Data to process.
┄┄┄┄┄┄┄┄┄┄

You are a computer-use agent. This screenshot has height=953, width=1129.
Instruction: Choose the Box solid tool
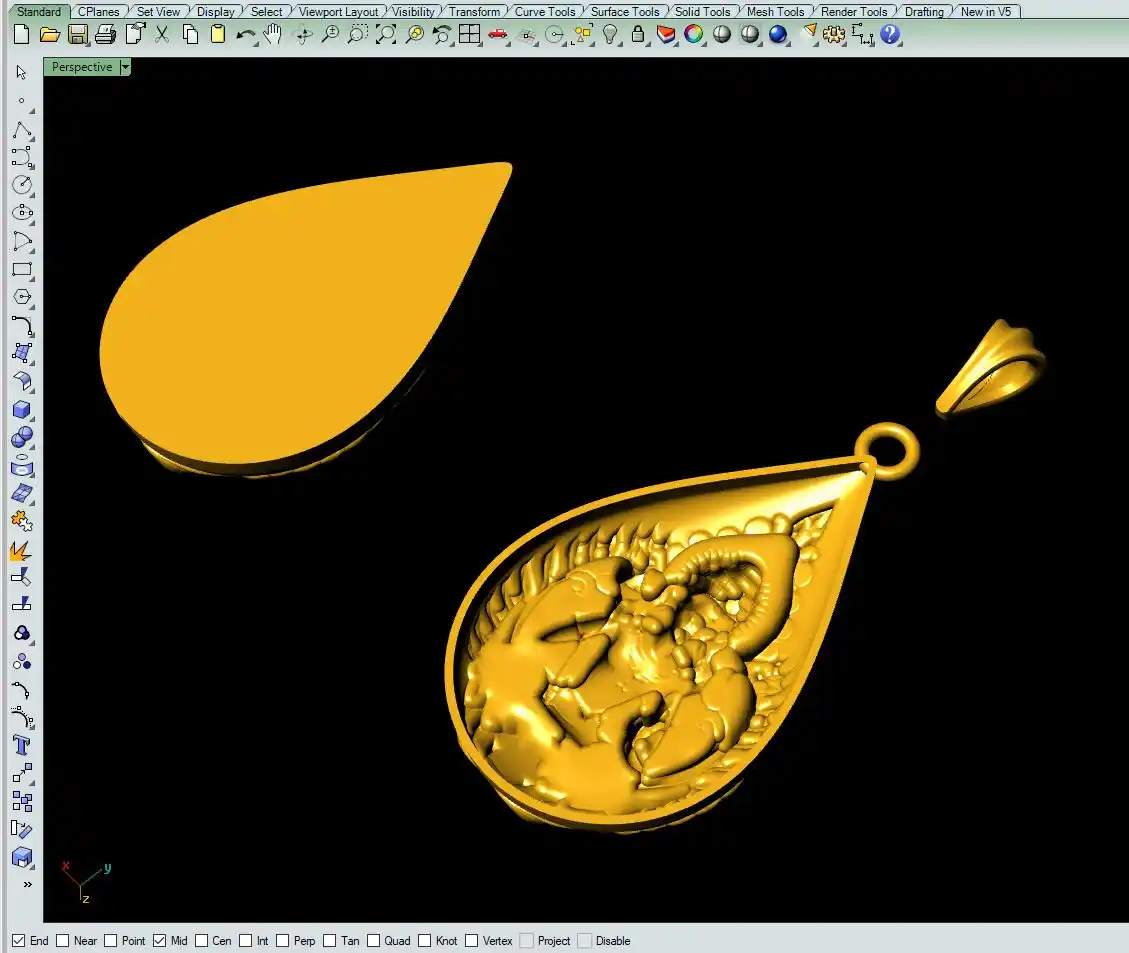click(21, 409)
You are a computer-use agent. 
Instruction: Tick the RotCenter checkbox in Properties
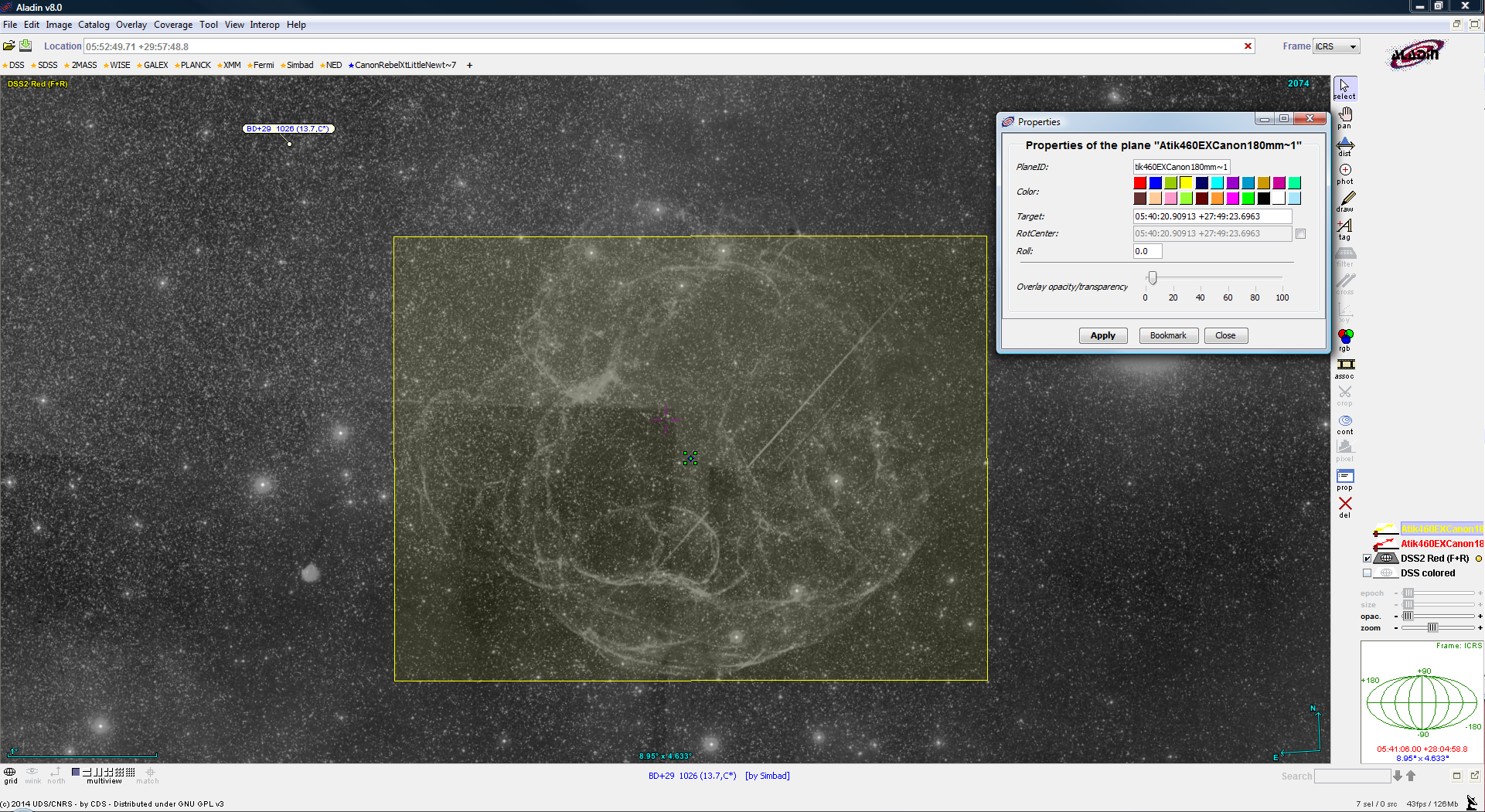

┄┄┄┄┄┄┄┄┄┄

Requirement. Copy the records exactly. Skip any pictures.

Answer area.
You are a computer-use agent. This screenshot has height=953, width=1129.
Instruction: Choose the Box solid tool
click(21, 409)
You are a computer-use agent. 
Instruction: Tick the RotCenter checkbox in Properties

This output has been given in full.